Thanks for the feedback, just filed
https://issues.apache.org/jira/browse/SPARK-10803 to track this issue.
Cheng
On 9/24/15 4:25 AM, Borisa Zivkovic wrote:
Hi,
your suggestion works nicely.. I was able to attach metadata to
columns and read that metadata from spark and by using ParquetFileReader
It would be nice if we had a way to manipulate parquet metadata
directly from DataFrames though.
regards
On Wed, 23 Sep 2015 at 09:25 Borisa Zivkovic
<borisha.zivko...@gmail.com <mailto:borisha.zivko...@gmail.com>> wrote:
Hi,
thanks a lot for this! I will try it out to see if this works ok.
I am planning to use "stable" metadata - so those will be same
across all parquet files inside directory hierarchy...
On Tue, 22 Sep 2015 at 18:54 Cheng Lian <lian.cs....@gmail.com
<mailto:lian.cs....@gmail.com>> wrote:
Michael reminded me that although we don't support direct
manipulation over Parquet metadata, you can still save/query
metadata to/from Parquet via DataFrame per-column metadata.
For example:
import sqlContext.implicits._
import org.apache.spark.sql.types.MetadataBuilder
val path = "file:///tmp/parquet/meta"
// Saving metadata
val meta = new MetadataBuilder().putString("appVersion",
"1.0.2").build()
sqlContext.range(10).select($"id".as("id",
meta)).coalesce(1).write.mode("overwrite").parquet(path)
// Querying metadata
sqlContext.read.parquet(path).schema("id").metadata.getString("appVersion")

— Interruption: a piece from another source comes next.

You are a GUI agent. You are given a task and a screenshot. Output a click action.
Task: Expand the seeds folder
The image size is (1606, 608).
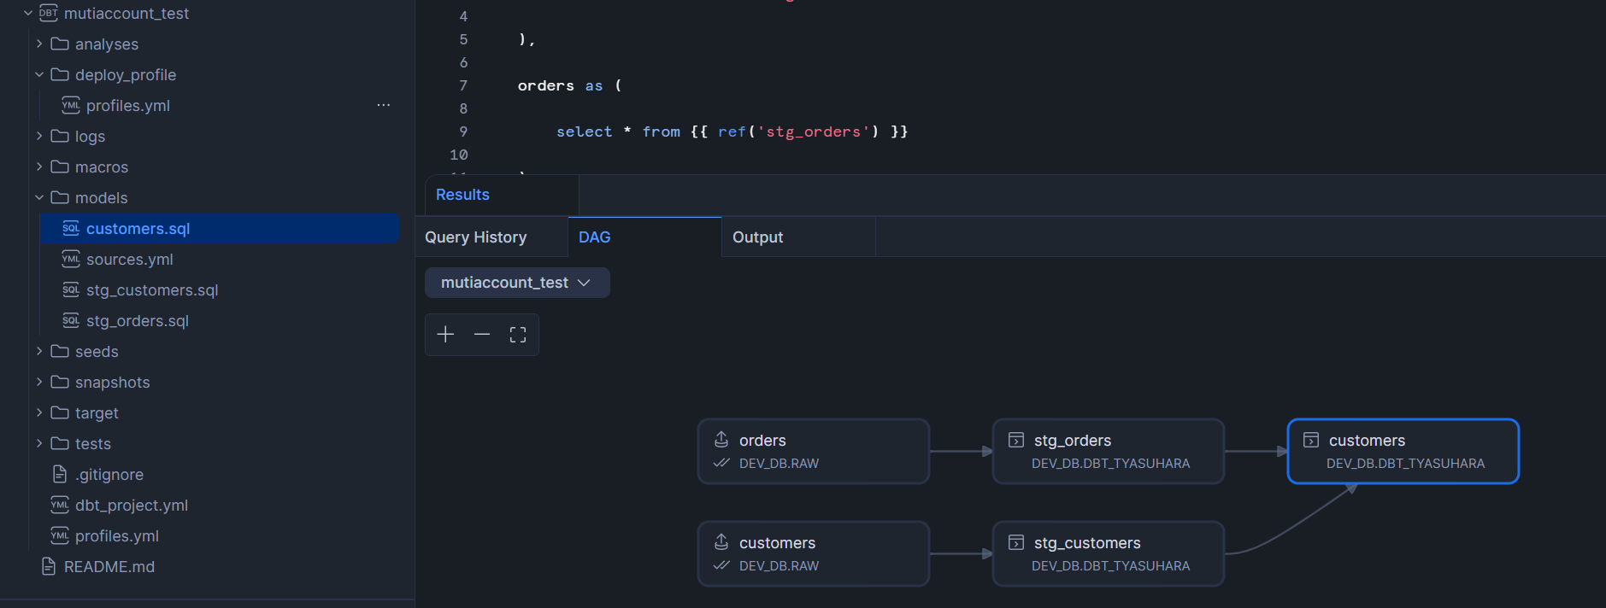click(39, 352)
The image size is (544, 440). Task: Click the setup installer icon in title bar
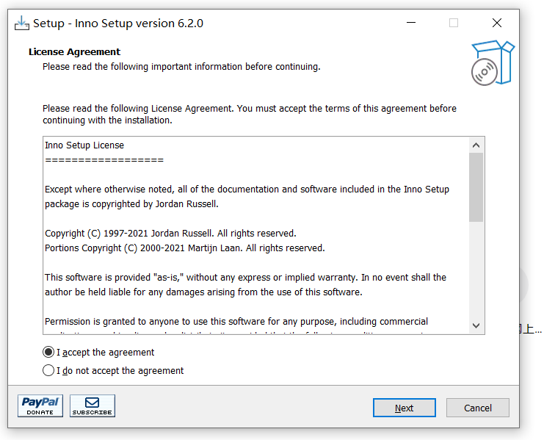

The metadata is saved together with Spark SQL schema as a JSON
string. For example, the above code generates the following
Parquet metadata (inspected with parquet-meta):
file:
file:/private/tmp/parquet/meta/part-r-00000-77cb2237-e6a8-4cb6-a452-ae205ba7b660.gz.parquet
creator: parquet-mr version 1.6.0
extra: org.apache.spark.sql.parquet.row.metadata =
{"type":"struct","fields":[{"name":"id","type":"long","nullable":true,*"metadata":{"appVersion":"1.0.2"}*}]}
Cheng
On 9/22/15 9:37 AM, Cheng Lian wrote:
I see, this makes sense. We should probably add this in Spark
SQL.
However, there's one corner case to note about user-defined
Parquet metadata. When committing a write job,
ParquetOutputCommitter writes Parquet summary files
(_metadata and _common_metadata), and user-defined key-value
metadata written in all Parquet part-files get merged here.

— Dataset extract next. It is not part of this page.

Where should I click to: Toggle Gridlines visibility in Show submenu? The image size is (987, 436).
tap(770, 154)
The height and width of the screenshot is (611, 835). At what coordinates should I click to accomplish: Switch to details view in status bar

The problem is that, if a single key is associated with
multiple values, Parquet doesn't know how to reconcile this
situation, and simply gives up writing summary files. This
can be particular annoying for appending. In general, users
should avoid storing "unstable" values like timestamps as
Parquet metadata.
Cheng
On 9/22/15 1:58 AM, Borisa Zivkovic wrote:
thanks for answer.
I need this in order to be able to track schema metadata.
basically when I create parquet files from Spark I want to
be able to "tag" them in some way (giving the schema
appropriate name or attaching some key/values) and then it
is fairly easy to get basic metadata about parquet files
when processing and discovering those later on.
On Mon, 21 Sep 2015 at 18:17 Cheng Lian
<lian.cs....@gmail.com <mailto:lian.cs....@gmail.com>> wrote:
Currently Spark SQL doesn't support customizing schema
name and
metadata. May I know why these two matters in your use
case? Some
Parquet data models, like parquet-avro, do support it,
while some others
don't (e.g. parquet-hive).
Cheng
On 9/21/15 7:13 AM, Borisa Zivkovic wrote:
> Hi,
>
> I am trying to figure out how to write parquet
metadata when
> persisting DataFrames to parquet using Spark (1.4.1)
>
> I could not find a way to change schema name (which
seems to be
> hardcoded to root) and also how to add data to
key/value metadata in
> parquet footer.
>
>
org.apache.parquet.hadoop.metadata.FileMetaData#getKeyValueMetaData
>
> org.apache.parquet.schema.Type#getName
>
> thanks
>
>